▸ **TEXTO FORNECIDO**
==================================================
Quando fazem uso do termo, na grande mídia impressa (nunca na televisiva), usam
aspas e procura colocar uma leitura sarcástica de quem profere o termo
“profano”. No entanto, a mídia internacional não tem pudor algum ao definir o
termo golpe para o atual processo de destruição da democracia brasileira.
- A novela farsesca do
“impeachment”
Assim
podemos entender os dias que sucederam o afastamento da presidenta Dilma
Rousseff do seu cargo, após a votação do processo de impeachment no Senado
Federal ao longo do teatro farsesco que durou até o fatídico 11 de maio de
2016. Uma data para ficar na História dentre daqueles episódios mais patéticos
e bizarros da política nacional recente, somente perdendo para o circo da
votação do mesmo impeachment no tétrico domingo do dia 17 de abril tendo palco
a Câmara dos Deputados em transmissão ininterrupta de toda a grande mídia
brasileira sob o cínico sorriso de Eduardo Cunha, o então presidente da Casa.
A
subida oficial no Palácio do Planalto da junta golpista comandada por Michel
Temer, o vice-presidente mais trapaceador e traidor da História política
nacional, foi uma sucessão de tragédias que muitos já haviam avisado: cortes e
extinção de programas sociais consagrados das gestões petistas, arrochos de
salários públicos e privados, mudanças drásticas nos trâmites para aposentadoria,
abertura escancarada para um processo de privatizações das empresas públicas a
todo vapor (ação prioritária para a venda da Petrobrás, a estatal de petróleo,
e todo área do pré-sal brasileiro), extinções de ministérios (o mais polêmico
foi a pasta relativa a Cultura), supressão de direito em “pacotaços” de
retrocessos que em fizeram o país retroagir, no mínimo, três décadas. Uma
situação que merece destaque é a ida do senador José Serra, um dos principais
articuladores do PSDB para a viabilidade do golpe de estado, entronado como
ministro das Relações Exteriores. Serra é um ferrenho crítico da Petrobrás como
empresa estatal e sua figura, segundo o WikiLeaks, têm ligações diretas com
petrolíferas estadunidenses e o governo de Washington.
Ascenderam
ao poder com Temer todo o PMDB, outrora partido da aliança dos governos
petistas de Lula e Dilma, o DEM (ex-PFL que era a antiga ARENA, o partido que
dava suporte político ao golpe civil-militar de 1964) e todos os demais
partidos de centro-direita oportunistas que viam no processo golpista uma nova
oportunidade de arrancar mais poder financeiro e político com a redistribuição
dos cargos públicos. Dentre os partidos que mais levou vantagem com o golpe
está o PSDB do senador Aécio Neves, candidato derrotado à presidência da
república em 2014, principal partido de oposição ao PT em nível nacional.
==================================================
▸ **LISTAGEM FORNECIDA**
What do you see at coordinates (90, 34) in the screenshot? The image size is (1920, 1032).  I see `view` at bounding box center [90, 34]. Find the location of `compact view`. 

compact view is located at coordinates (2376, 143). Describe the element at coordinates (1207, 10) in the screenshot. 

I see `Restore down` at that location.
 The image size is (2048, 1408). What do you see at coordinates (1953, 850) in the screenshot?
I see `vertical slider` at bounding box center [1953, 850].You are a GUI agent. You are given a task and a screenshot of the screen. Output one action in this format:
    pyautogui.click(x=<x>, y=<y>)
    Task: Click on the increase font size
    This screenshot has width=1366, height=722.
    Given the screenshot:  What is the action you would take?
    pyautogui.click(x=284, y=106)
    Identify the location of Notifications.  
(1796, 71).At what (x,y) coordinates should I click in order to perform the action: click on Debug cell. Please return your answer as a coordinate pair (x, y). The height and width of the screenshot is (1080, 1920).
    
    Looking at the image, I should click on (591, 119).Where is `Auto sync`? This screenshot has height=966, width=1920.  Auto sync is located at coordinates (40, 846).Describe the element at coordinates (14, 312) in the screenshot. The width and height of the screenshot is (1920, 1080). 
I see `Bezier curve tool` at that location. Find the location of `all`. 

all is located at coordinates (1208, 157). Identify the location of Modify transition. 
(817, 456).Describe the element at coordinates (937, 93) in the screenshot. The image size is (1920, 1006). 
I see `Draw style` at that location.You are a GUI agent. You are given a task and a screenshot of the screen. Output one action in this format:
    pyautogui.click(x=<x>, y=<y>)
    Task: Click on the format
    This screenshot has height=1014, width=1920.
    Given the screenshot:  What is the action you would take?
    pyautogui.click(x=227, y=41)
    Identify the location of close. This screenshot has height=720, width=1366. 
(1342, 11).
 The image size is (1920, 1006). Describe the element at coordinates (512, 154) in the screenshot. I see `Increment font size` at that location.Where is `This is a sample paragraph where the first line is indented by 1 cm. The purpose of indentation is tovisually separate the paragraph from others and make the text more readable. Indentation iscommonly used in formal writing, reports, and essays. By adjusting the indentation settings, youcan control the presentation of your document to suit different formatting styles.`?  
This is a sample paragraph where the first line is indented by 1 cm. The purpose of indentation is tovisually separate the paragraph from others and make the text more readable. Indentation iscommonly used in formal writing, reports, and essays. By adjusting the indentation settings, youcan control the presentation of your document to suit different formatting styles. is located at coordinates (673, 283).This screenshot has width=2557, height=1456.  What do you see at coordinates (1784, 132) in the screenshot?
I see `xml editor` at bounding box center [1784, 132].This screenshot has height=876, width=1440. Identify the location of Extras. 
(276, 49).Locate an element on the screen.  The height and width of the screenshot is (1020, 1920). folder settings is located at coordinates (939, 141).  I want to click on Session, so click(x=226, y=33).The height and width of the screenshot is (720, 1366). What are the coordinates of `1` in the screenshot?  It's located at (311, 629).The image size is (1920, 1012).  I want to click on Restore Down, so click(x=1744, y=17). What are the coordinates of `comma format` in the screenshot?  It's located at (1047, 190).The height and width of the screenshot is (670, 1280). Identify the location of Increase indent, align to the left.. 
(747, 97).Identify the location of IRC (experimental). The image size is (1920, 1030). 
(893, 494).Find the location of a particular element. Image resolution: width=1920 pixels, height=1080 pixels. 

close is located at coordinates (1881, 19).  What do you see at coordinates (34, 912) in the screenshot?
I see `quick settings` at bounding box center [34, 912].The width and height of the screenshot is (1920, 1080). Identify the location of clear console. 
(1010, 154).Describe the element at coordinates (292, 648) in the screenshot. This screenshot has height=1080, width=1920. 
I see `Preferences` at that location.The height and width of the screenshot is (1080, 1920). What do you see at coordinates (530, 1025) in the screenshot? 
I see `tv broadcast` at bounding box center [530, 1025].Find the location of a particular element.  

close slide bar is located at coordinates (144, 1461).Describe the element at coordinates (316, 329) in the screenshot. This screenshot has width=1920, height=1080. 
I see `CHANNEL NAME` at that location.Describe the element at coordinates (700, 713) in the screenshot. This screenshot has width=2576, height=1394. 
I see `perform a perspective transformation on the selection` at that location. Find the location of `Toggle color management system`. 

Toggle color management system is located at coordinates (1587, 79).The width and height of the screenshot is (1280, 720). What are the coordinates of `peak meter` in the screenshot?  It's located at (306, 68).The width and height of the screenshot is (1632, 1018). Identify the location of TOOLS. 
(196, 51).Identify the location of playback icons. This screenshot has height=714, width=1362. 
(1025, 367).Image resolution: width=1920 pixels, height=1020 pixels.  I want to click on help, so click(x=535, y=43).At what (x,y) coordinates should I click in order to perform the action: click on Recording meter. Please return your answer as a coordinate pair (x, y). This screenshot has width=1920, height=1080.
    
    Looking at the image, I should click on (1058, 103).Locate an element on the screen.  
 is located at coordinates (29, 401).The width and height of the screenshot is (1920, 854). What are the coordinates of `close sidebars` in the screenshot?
==================================================
▸ **OBJETIVO A**
Reproduza o trecho do texto sobre o impeachment de "- A novela farsesca" até "presidente da Casa.", trocando "Câmara dos Deputados" por "Assembleia Legislativa".
▸ **OBJETIVO B**
Segundo o texto sobre o impeachment, qual extinção de ministério foi a mais polêmica?
A listagem é um material à parte, sem ligação com o texto.

▸ **RESULTADO A**
- A novela farsesca do
“impeachment”
Assim
podemos entender os dias que sucederam o afastamento da presidenta Dilma
Rousseff do seu cargo, após a votação do processo de impeachment no Senado
Federal ao longo do teatro farsesco que durou até o fatídico 11 de maio de
2016. Uma data para ficar na História dentre daqueles episódios mais patéticos
e bizarros da política nacional recente, somente perdendo para o circo da
votação do mesmo impeachment no tétrico domingo do dia 17 de abril tendo palco
a Assembleia Legislativa em transmissão ininterrupta de toda a grande mídia
brasileira sob o cínico sorriso de Eduardo Cunha, o então presidente da Casa.

▸ **RESULTADO B**
A da pasta relativa à Cultura.